Es war Nora gewesen, die die beiden Kinder damals in ihr Haus geholt hatte, damit sie ihr kleines Mädchen wieder aus ihrem Zimmer herauslocken. Und nach einigen beharrlichen Versuchen über Wochen hinweg hatten Kathy und Max Taluna tatsächlich aus ihrem Schneckenhaus geholt. Nora vermutete noch heute, dass Kathy wegen Taluna Psychologin geworden war. Sie hatte ihrer Freundin unbedingt helfen wollen, als ihre Seele so krank war.
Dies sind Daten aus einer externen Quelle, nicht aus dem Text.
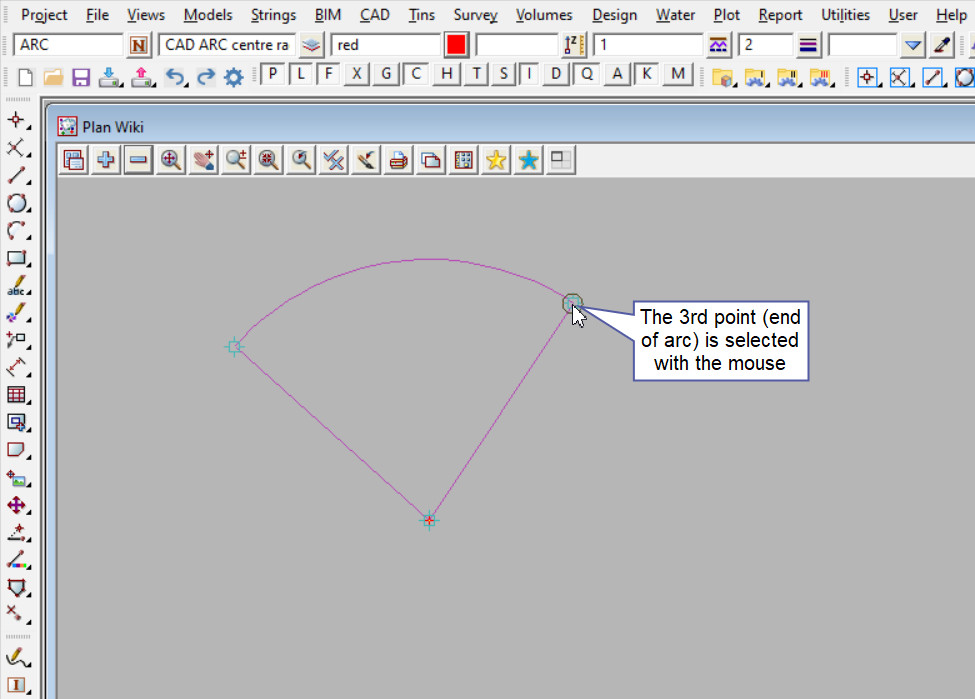Screen dimensions: 975x699
Task: Click the N name button beside ARC
Action: coord(139,45)
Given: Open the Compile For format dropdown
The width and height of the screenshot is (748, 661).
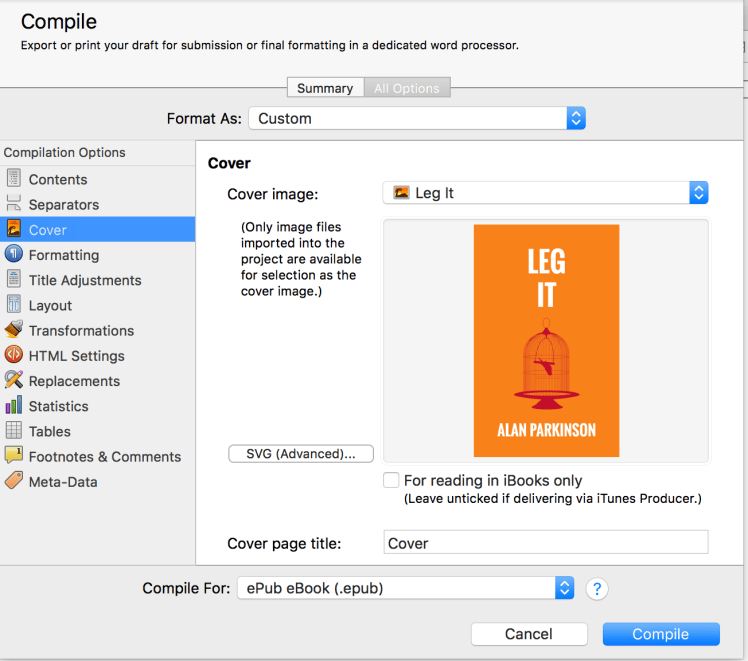Looking at the screenshot, I should coord(404,588).
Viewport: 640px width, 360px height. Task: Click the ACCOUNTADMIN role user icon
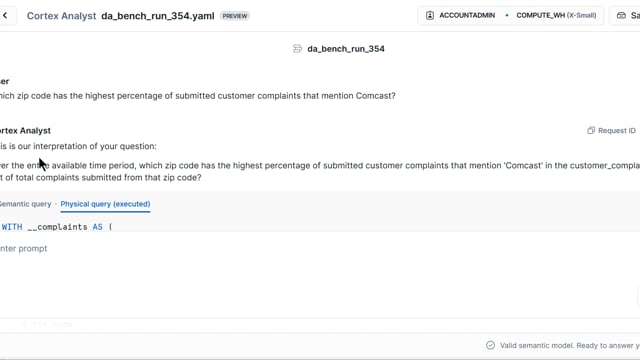click(x=430, y=16)
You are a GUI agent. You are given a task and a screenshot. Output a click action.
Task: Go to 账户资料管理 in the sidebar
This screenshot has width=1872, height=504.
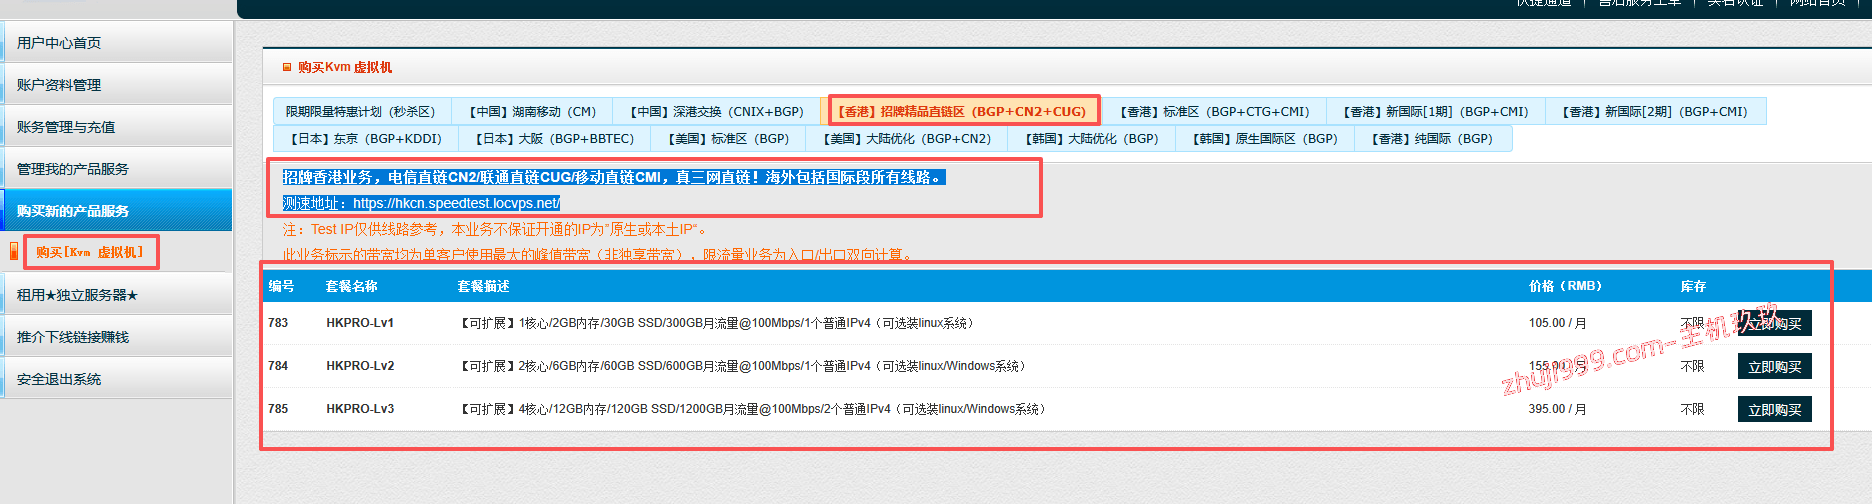pyautogui.click(x=59, y=85)
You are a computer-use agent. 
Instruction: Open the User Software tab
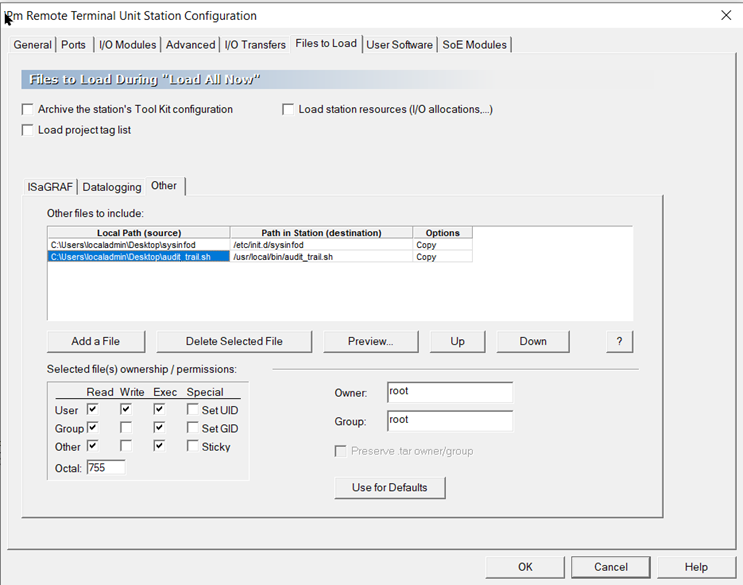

Taluna bedauerte es, dass Max nicht mehr so oft nach Heyton kam. Er betrieb Handel mit teuren Genussmitteln. Ein Grund, warum er immer nach kubanischem Tabak und schottischem Alkohol roch. Doch durch diesen Beruf war er gezwungen, oft zu reisen. Doch den Schneeleoparden störte das nicht. Und Taluna wusste, dass er trotz seiner Reiselust immer wieder in seine Heimatstadt zurückkehren würde.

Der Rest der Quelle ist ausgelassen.